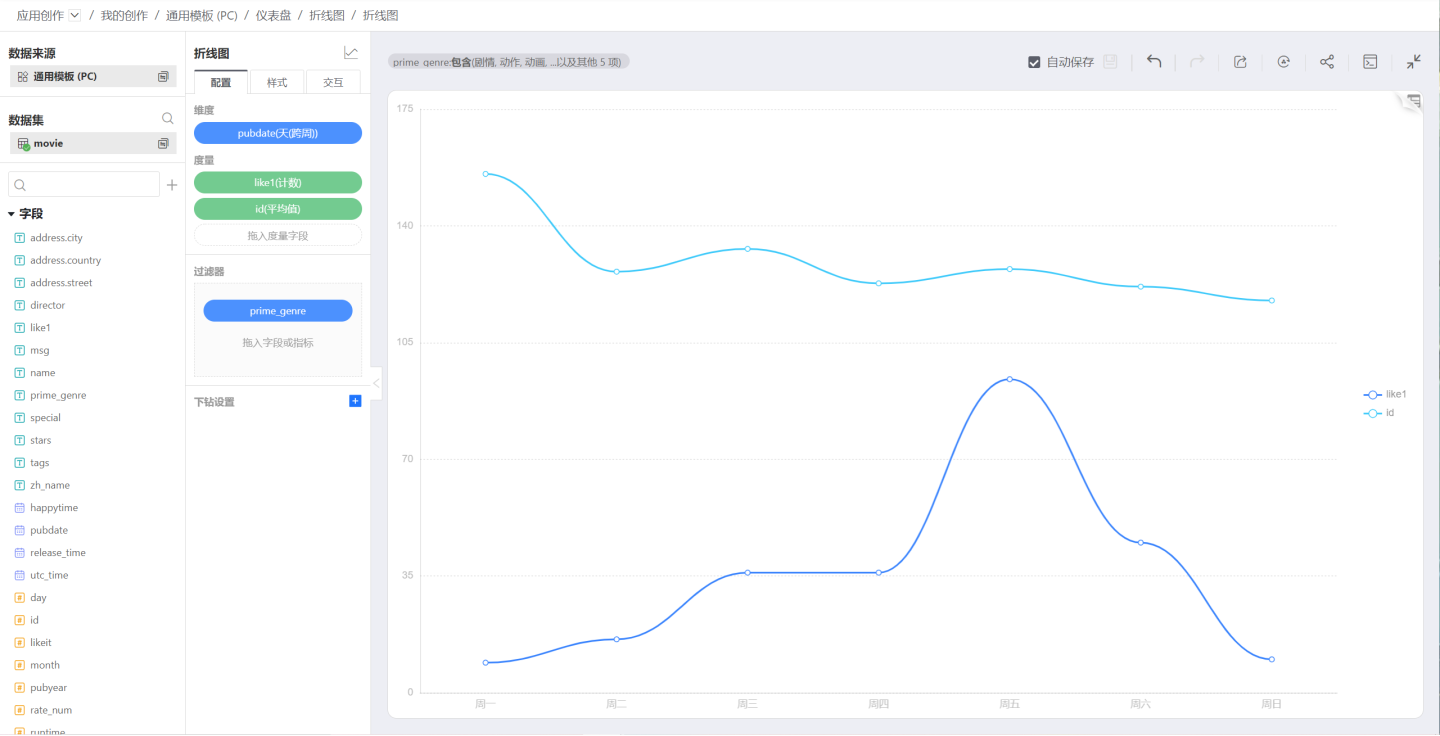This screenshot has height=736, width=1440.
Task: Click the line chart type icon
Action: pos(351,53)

--

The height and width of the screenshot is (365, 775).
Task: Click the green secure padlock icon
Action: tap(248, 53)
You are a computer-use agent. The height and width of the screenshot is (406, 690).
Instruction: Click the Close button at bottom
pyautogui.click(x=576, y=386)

---

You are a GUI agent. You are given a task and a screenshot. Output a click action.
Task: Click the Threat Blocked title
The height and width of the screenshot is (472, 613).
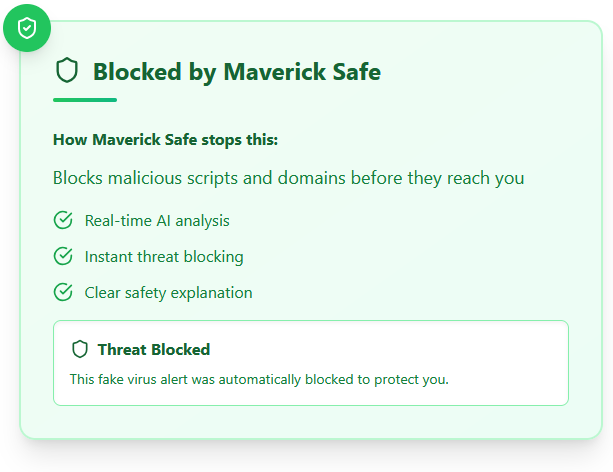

:: TASK ::
Please copy the listing from the line containing "The height and width of the screenshot is (365, 775)." through the line containing "pyautogui.click(x=576, y=386)", both lines included.

:: CORRECT OUTPUT ::
The height and width of the screenshot is (365, 775).
Task: Click the green secure padlock icon
Action: tap(248, 53)
You are a computer-use agent. The height and width of the screenshot is (406, 690).
Instruction: Click the Close button at bottom
pyautogui.click(x=576, y=386)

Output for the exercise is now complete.